Hearing loss is the most common birth defect among newborns. According to the American Speech-Language-Hearing Association, more than 12,000 babies are born each year with some degree of hearing loss.
"There are a lot of babies who have problems with permanent hearing loss. So then we can provide hearing aids for them, therapy, cochlear implants, alterative language, like ASL," said Beth Prieve, Ph.D, infant hearing specialist and Syracuse University's Gebbie Clinic professor.
Early intervention is key to a child's success. Experts say babies who have hearing loss develop speech and language later. That's why Crouse Hospital and the Gebbie Clinic in Syracuse and Vanderbilt University in Tennessee are partnering in a grant to study newborn hearing loss.
The $3 million grant through the National Institutes of Health, will study newborns in the Neonatal Intensive Care Unit.

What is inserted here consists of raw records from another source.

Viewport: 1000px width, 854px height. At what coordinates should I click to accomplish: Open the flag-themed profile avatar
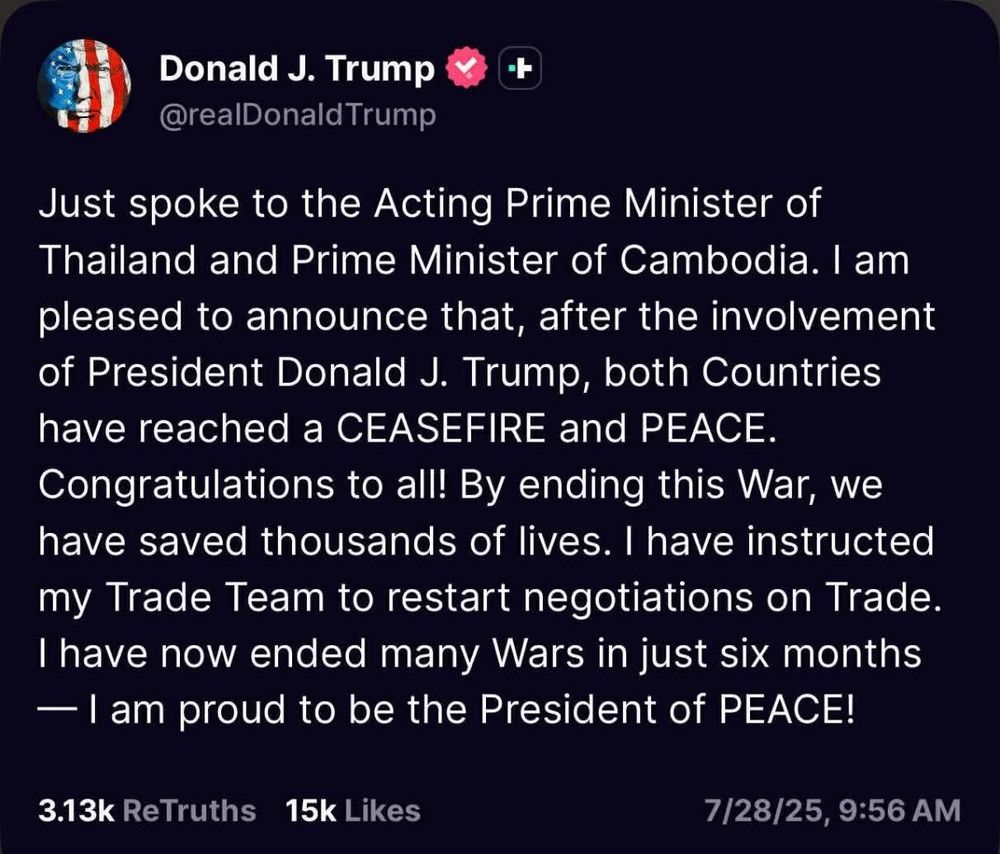[85, 86]
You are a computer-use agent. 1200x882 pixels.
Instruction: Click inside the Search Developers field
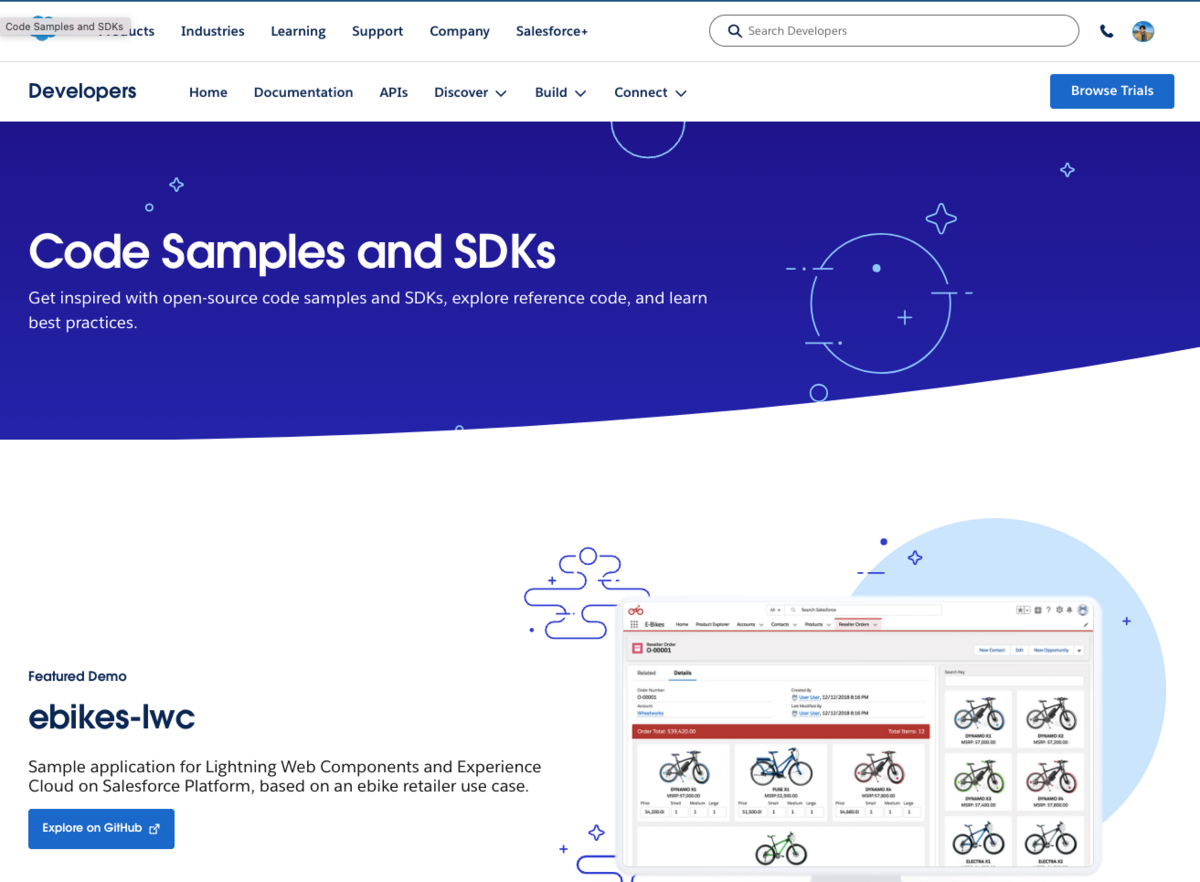coord(890,31)
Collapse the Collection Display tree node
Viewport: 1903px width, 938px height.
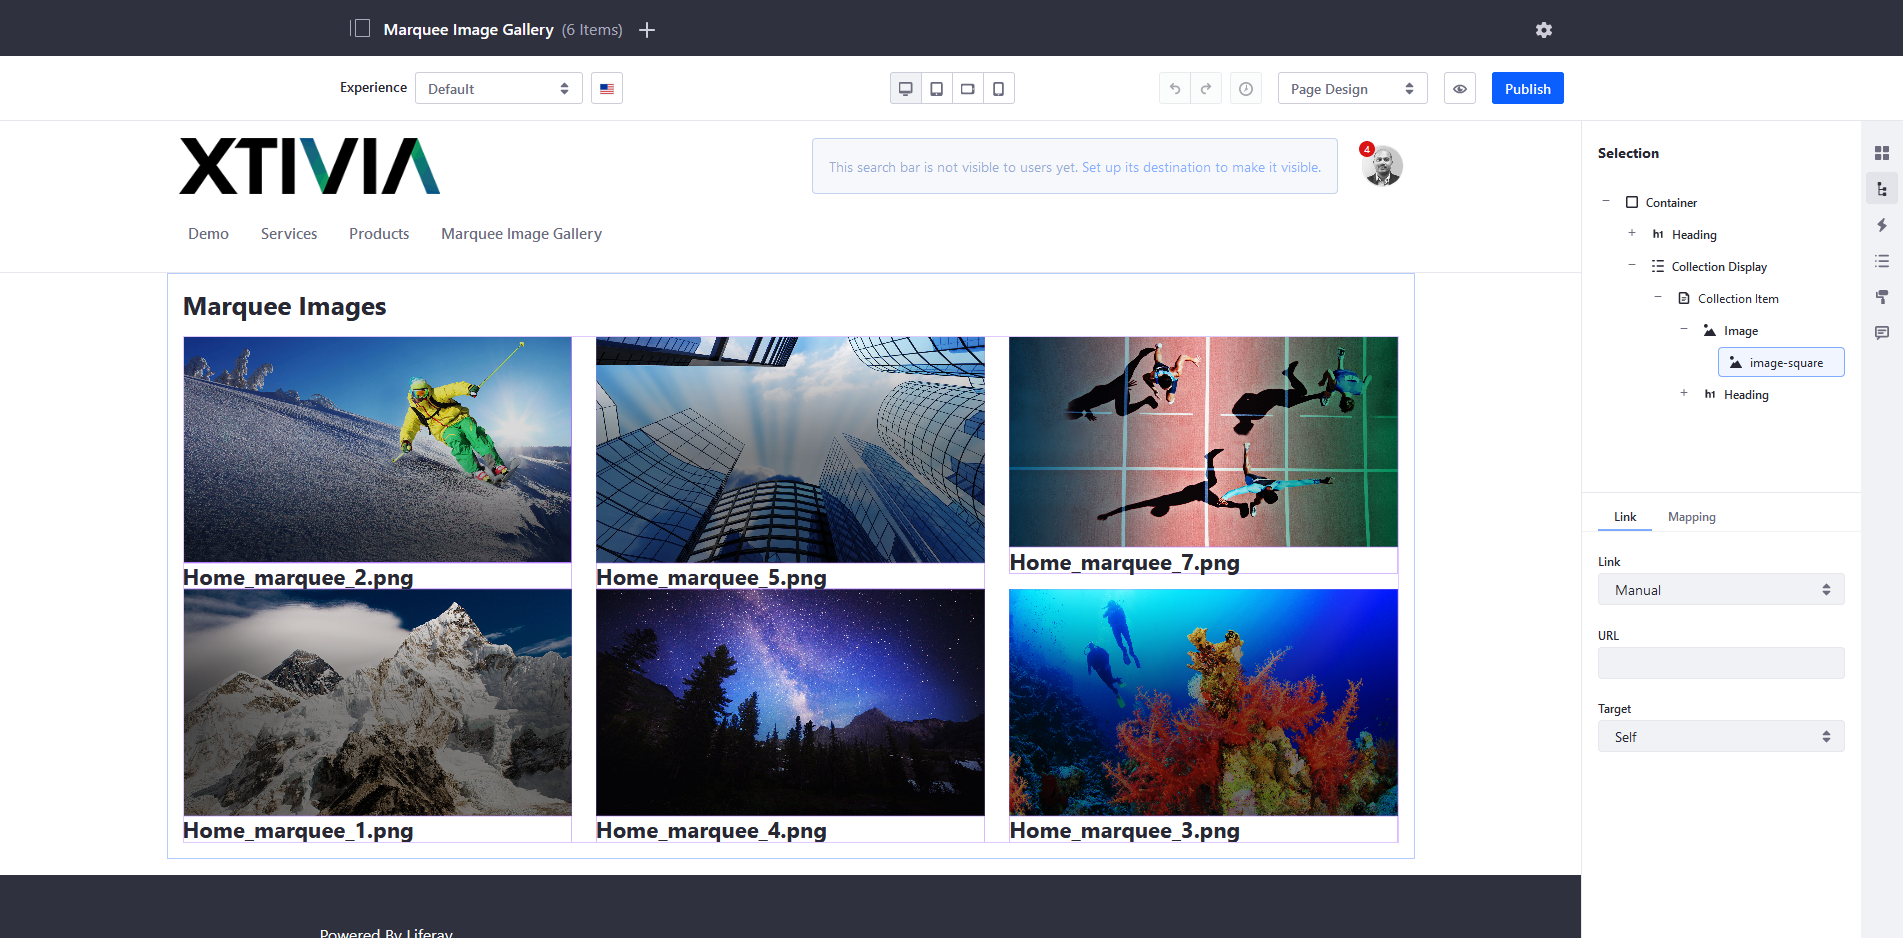coord(1631,266)
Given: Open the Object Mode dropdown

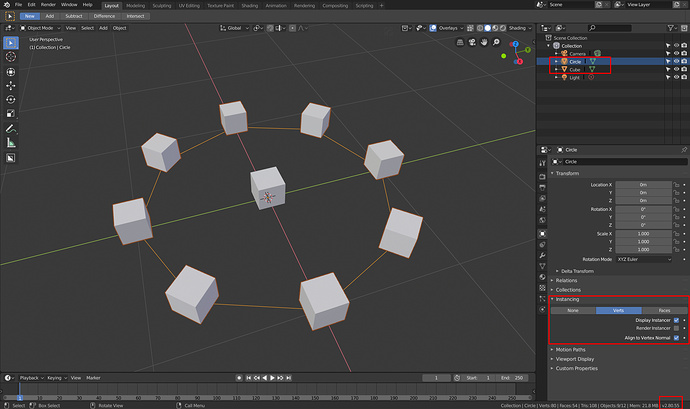Looking at the screenshot, I should [37, 28].
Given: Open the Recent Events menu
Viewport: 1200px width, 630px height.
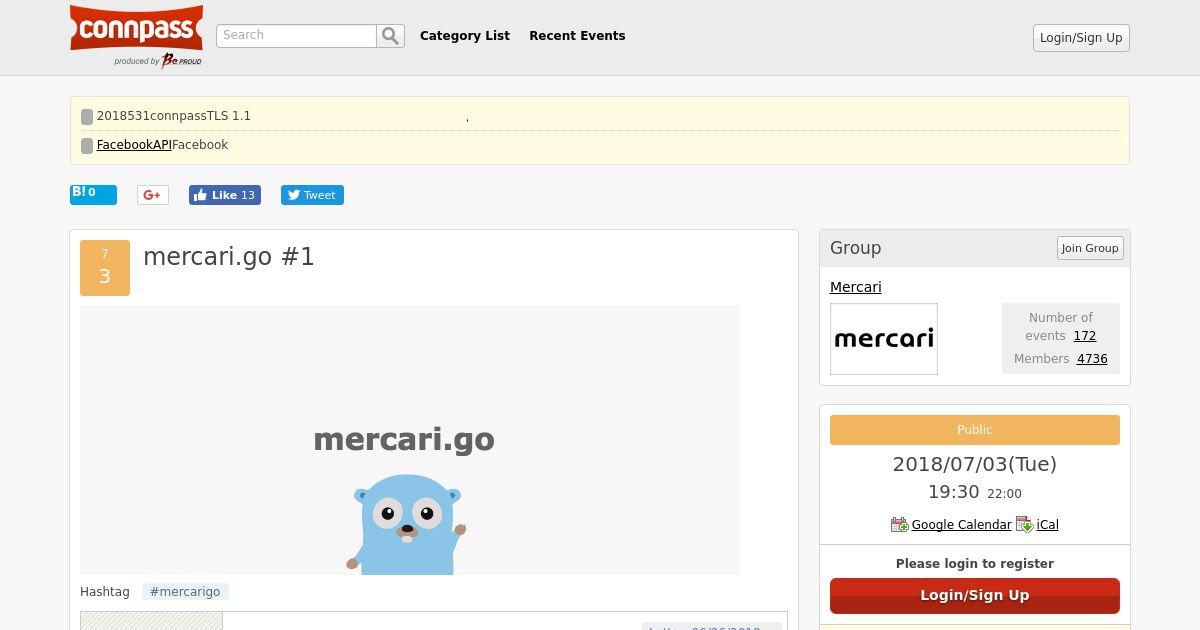Looking at the screenshot, I should point(577,35).
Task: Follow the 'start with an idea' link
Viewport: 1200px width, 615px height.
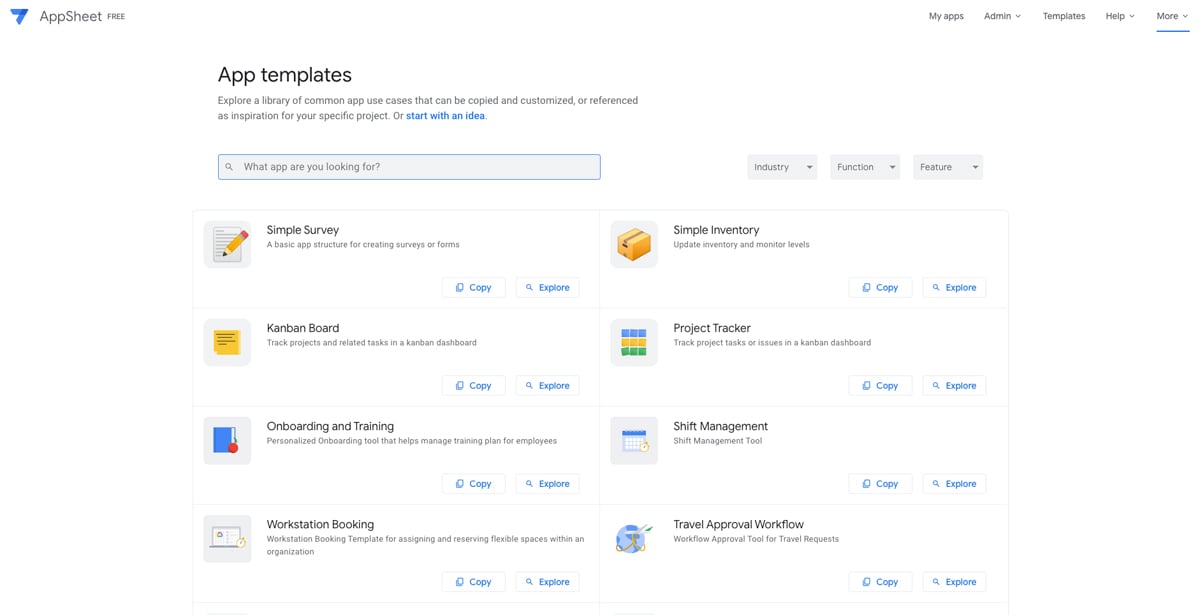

"That's where the prevalence of hearing loss is much higher than the well-baby nursery. The problem is, there are babies who have multiple problems, not just hearing problems. So we're trying to untangle which ones are hearing problems, which ones are more neurological problems, which ones are those more temporary hearing problems. How do they look the same? How do they look different?" said Prieve. "Sometimes you have a really difficult time telling whether it's hearing or whether it's some other neurological problem or maybe just delayed development, so that's really what this grant is getting at."
While New York State requires all Newborns have hearing tests before they leave the hospital, this grant will allow researchers to study children up to a year or two after they're born to find out the best interventions and treatments for these high risk children.
"We're not just studying auditory itself but we want to link it with what happens with the kid's language, what happens with the child's overall development and how can these auditory responses help predict what might happen later. It could help us help early interventionists what therapy would be good or just even to know that they need intervention," said Prieve.
The study will include two measurement in the NICU, followed by one to two years of observation.
Researchers are hoping to get nearly 200 Central New York infants in the study.